The expected meeting at the Shanghai Cooperation Organization (SCO) summit will be the first face-to-face meeting between the two leaders, who have forged a close relationship, since the Russian invasion of Ukraine earlier this year.
It will also be Xi’s first overseas trip since the early days of the coronavirus pandemic, and comes just weeks before a major political meeting in Beijing, where he is expected to break with tradition and assume a third term in power, cementing his role. As the most powerful leader of China in decades.
“This summit promises to be interesting, because it will be the first full summit since the pandemic,” Denisov said, according to TASS.
“I don’t want to say that the online summits are not complete, but the face-to-face contact between the leaders is still a different kind of discussion… We are planning to have a serious and full meeting of our leaders with a detailed agenda, which we are working on now with our Chinese partners.”
On Wednesday, China’s third leader, Li Zhanshu, a member of the Standing Committee of the Political Bureau of the Communist Party of China, became the highest-ranking official to leave China since 2020, when he arrived in Vladivostok for the Eastern Economic Forum. Li is expected to meet Putin on Wednesday, TASS reported.
The expected meeting next week between Xi and Putin – and the choice of the destination for Xi’s first foreign trip – signals the importance of Russian relations for China, even in the face of the international blow against Moscow after its unprovoked invasion of Ukraine earlier. this year.
Moscow and Beijing have emerged as closer partners in recent years as both face tensions with the West, with Xi and Putin declaring the two countries to have a “borderless” partnership weeks before Russia invaded Ukraine. Since then, Beijing has refused to condemn the aggression, instead repeatedly blaming the conflict on NATO and the United States.
When asked on Wednesday about Xi’s travel plans to Central Asia this month, China’s Foreign Ministry said it could not provide any information.
A possible visit to Central Asia as Xi’s first official visit outside China since early 2020 will be a nod to his legacy of enhancing China’s international standing during his decade in power. Xi announced the pioneering Belt and Road Initiative during his 2013 visit to Kazakhstan.
The Shanghai Cooperation Organization summit will be held on September 15 in Samarkand, Uzbekistan. The organization consists of China, India, Kazakhstan, Kyrgyzstan, Russia, Pakistan, Tajikistan and Uzbekistan.
Alfred Wu, assistant professor at the Lee Kuan Yew School of Public Policy at the National University of Singapore, said Xi’s decision to make a rare overseas trip a few weeks before the 20th Party Congress in China could be interpreted as a sign of the leader’s confidence and strength. .
“It shows that most of the decisions about staffing arrangements for his third term have probably been made… I really don’t think he has a domestic challenge,” Wu said.

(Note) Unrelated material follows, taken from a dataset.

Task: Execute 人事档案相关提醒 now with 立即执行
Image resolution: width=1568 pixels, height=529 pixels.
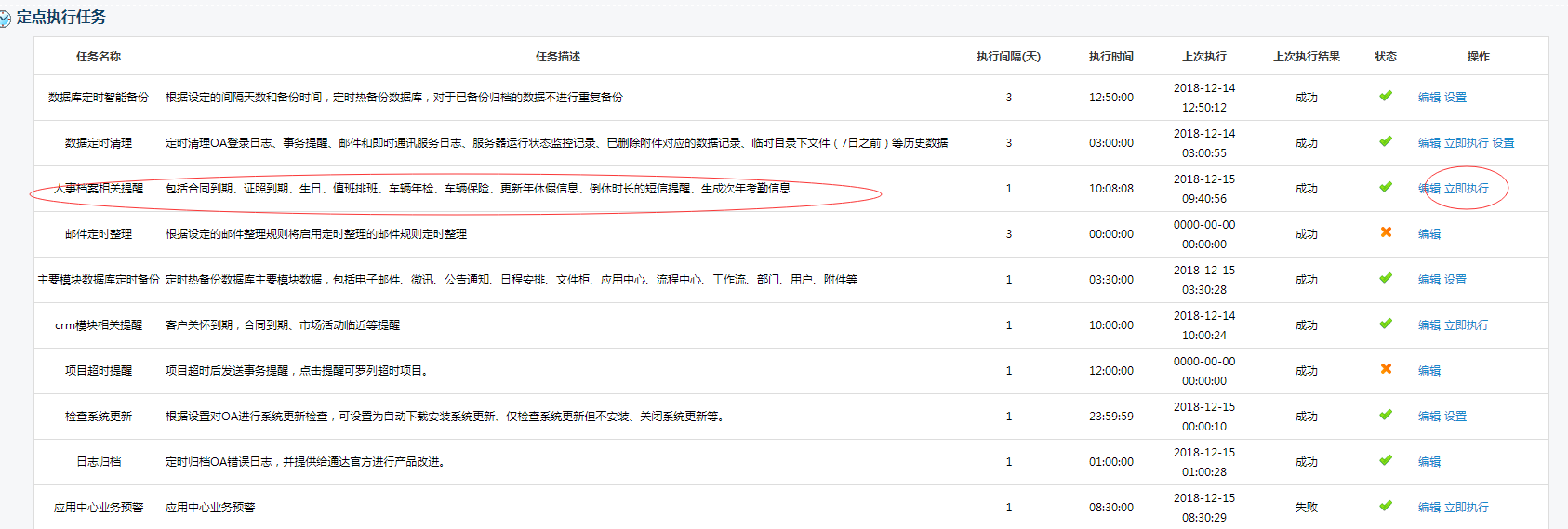Action: click(x=1466, y=189)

Putin is one of a handful of world leaders Xi has met face-to-face since early 2020. The Russian leader traveled to Beijing for the Winter Olympics in February this year, and was seen as the most prominent world leader to have joined the event, which was boycotted by a number of from Western countries, citing China’s human rights record.
At that meeting, the two parties drafted their “No Borders” partnership, releasing a 5,000-word document expressing their common opposition to “further expansion of NATO” and pledging to “remain extremely vigilant about the negative impact of the United States.” Indo-Pacific strategy.
While differences with the West have drawn close to Russia and China, the personal relationship between the two leaders, in which Xi called Putin his “best friend,” is also believed to reinforce the dynamics of their strengthening relationship. at the national level.
Xi said at the time that China “is ready to work with Russia to strengthen solidarity and cooperation among emerging market countries… and push for the development of the international order and global governance towards a more just and reasonable direction.”
The trip and side summit expected this month will only cement that relationship, and make an important statement in and of itself about where the current and future Chinese leader sees his country’s loyalties.
In Singapore, Wu said he expected the meeting to further the friendship between Xi and Putin — and between China and Russia. He said it was not surprising that Xi chose to meet with Putin rather than leaders from the United States or Europe on his first foreign trip since the pandemic.
“If he goes to the United States or Europe, he will probably face a lot of challenges. When he goes to Putin, he will get all kinds of compliments from his friend, who is happy for being such a strong man,” Wu said.